As more and more transactions become electronic, interest has grown in an independent payment system for Icelandic commerce. Cyberattacks or other disruptions to service in the several foreign payment systems on which so many Icelandic businesses currently rely could cause serious disruption to economic life in Iceland. By working towards a secure and independent solution, the Central Bank of Iceland hopes to make the Icelandic economy more resilient to risk in the future.

The Central Bank of Iceland has begun taking initial steps at the request of Iceland’s National Security Council, in line with steps taken recently by other European nations. The Central Bank plans to publish a report on the matter in the coming months, in which possible ways forward will be considered.

The Central Bank’s recent report on financial cybersecurity indicated the real possibility of long-term disruption to the payment system following a cyberattack on a foreign payment system. According to the Central Bank, other means of payment need to be provided to ensure that necessities can still be purchased in the event of such an attack. In addition to a domestic payment system, the Central Bank has also called for the creation of preparedness plans in the event of such a disruption.
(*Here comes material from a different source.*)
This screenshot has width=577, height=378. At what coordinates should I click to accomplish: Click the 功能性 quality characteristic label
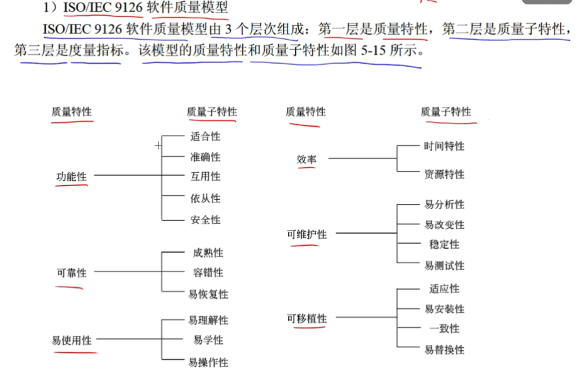click(71, 177)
The need for a secure, domestic payment system is especially pressing in Iceland, where fewer and fewer transactions take place with cash. In the past two years, the use of cash in purchases has declined by some 25%, although it is still used by some 40% of the population, especially for gifts and personal payments. In the event of an electronic payment disruption, the Central Bank has stated, there are still enough cash reserves to address such an event.